By SHANNON WATKINS
Perhaps you, like me, grew up in a household where the only two spices deemed good or necessary were salt and pepper, and as for fresh herbs, that was the parsley you got on your plate in a fancy restaurant. Most food was well prepared but hit the table so devoid of seasoning that the plainness was almost a flavor in and of itself. Perhaps even garlic was sometimes considered pushing it.
I liked the sparsely seasoned food I grew up with as a child, but somewhere in my teens began to long for something more exotic than the occasional plate of chicken chow mein we’d eat at Soon Gaines, the closest sit-down Chinese place. I wanted tangy dill pickles from a kosher deli, spicy Indian curry, authentic Italian marinara instead of spaghetti sauce from a jar. Worse, I came to realize that some of the defining dishes of Southern cuisine did nothing for my tastebuds.
Tony Earley, the award-winning author from Appalachian North Carolina, wrote a book of essays titled “Somehow Form a Family” a few years ago; when I read it, I found out I wasn’t alone, at least in disliking foods that the rest of the family loved.
In one of his shorter essays, called “The Quare Gene,” he talks about hating a lot of such foods, including collards. This delighted me because I don’t like them, either, despite growing up with adults who stood around the stove with cornbread in their hands, eager to sop up pot likker (the leftover greenish juice from boiling them to a swampy mulch).

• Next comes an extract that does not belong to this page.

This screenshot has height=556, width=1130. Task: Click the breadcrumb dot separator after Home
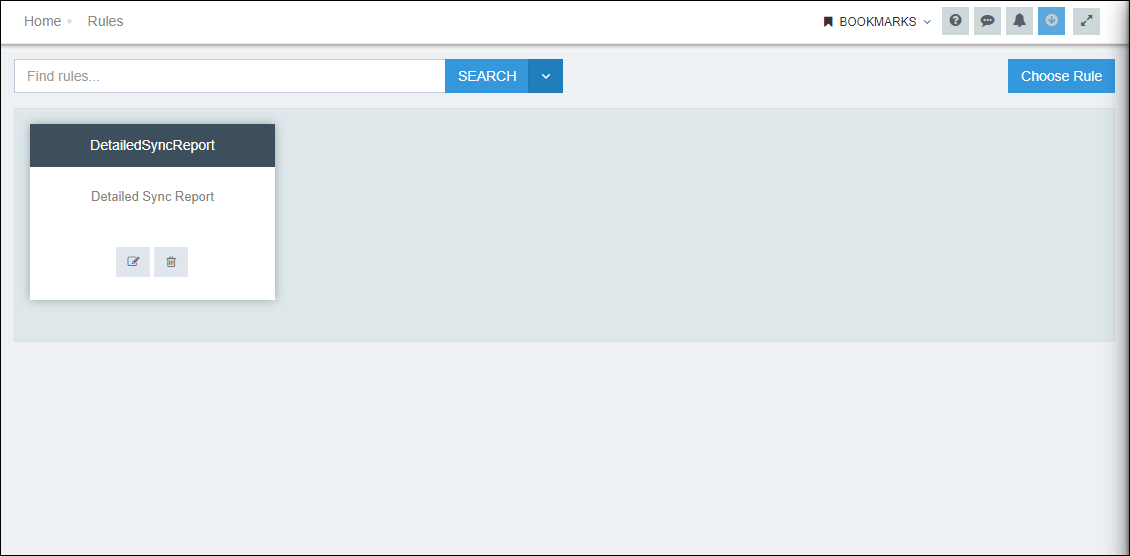coord(70,22)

Another of the dishes I grew up with that came to the table wreathed in tradition and redolent of family pride was Aunt Georgia Rogers’s spoonbread. It’s one of those dishes that men in particular love and my grandfather accordingly ate a generous portion of it. I seem to recall we ate it with fish, probably fried trout or catfish. It made everyone speak of the lady herself (who died long before I was born) in tones respectful and nostalgic.

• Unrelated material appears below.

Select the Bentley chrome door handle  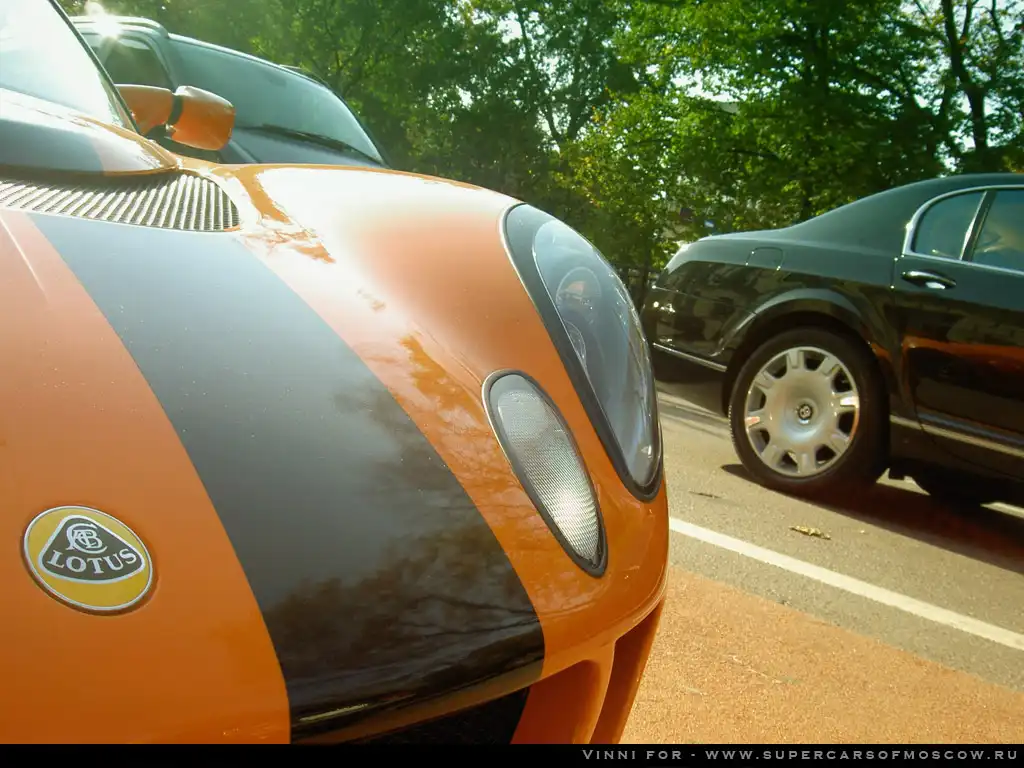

Unfortunately, it left me cold. It was bland and yet somehow had that flavor that was a lack of flavor, so acutely that I dreaded its appearance.
(At this point I really feel I must say that I came up in a family of good and enthusiastic cooks, and the food was delicious and abundant; I just had a curious palate, and wanted to explore dishes that older family members took to be foreign nonsense. Which I suppose makes me seem like an odd child, but some of us rebel with beer and cigarettes and some of us do it with five-spice powder and pastrami.)
I felt guilty for overlooking such an imperatively historic dish, but I did, and eventually moved out and got old enough to not have to touch a bite of it if I wanted to.
With time, though, I softened to the things I’d pushed aside on my plate, and after an absence that was filled with all the other foods I’d wanted to try—or at least the ones I could afford—I came to appreciate the blessings of fried, freshly caught fish, squash casserole and succotash made from corn and butterbeans grown in the family garden.
So I was prepared to take a dutiful taste of spoonbread that my mother made last year, and did so, and was surprised by how much I liked it. Rich, creamy, filling, and while unseasoned, it didn’t have that antiflavor that I recalled with a shudder. I was practically teary-eyed with remorse and ready to swear fealty to every family recipe I could find when Mom told me it wasn’t the one I grew up with, but something she’d gotten from Southern Living magazine.
Oh. Well, as a lot of us secretly feel, if you don’t have a cherished heirloom recipe for something, SL can provide the next best thing.
As an aside, I’m sure this would be even better with some parmesan or chedder and maybe some finely diced sautéed onion or garlic thrown in (or some paprika, or chopped herbs, or…) Also, I don’t know who Memmie is, but I hold out the hope that we’re related.
Memmie’s Spoonbread, courtesy of Southern Living
3 cups boiling water
2 cups cornmeal
1 stick butter, cut up
2 tsp. salt
2 cups milk
4 large eggs, lightly beaten
1 Tbsp. baking powder
Preheat oven to 375F and lightly grease a 9 x 13” baking dish (glass is best, as I recall). Pour water gradually over cornmeal, stirring until smooth, and let stand 10 minutes. Add butter and salt, again stirring until smooth. Gradually stir in milk and eggs, followed by baking powder. Pour into prepared dish and bake for 45 to 50 minutes, until lightly browned and set.
This is a good side dish with almost anything and has the added virtue of making you not have to fiddle around with biscuits when you just aren’t in the mood to get flour all over everything. I think it’s best with fish, but let your own palate be your guide. It also plays well with any vegetable you care to serve alongside it: peas, butterbeans, tomatoes…even, alas, collards. If you like that sort of thing.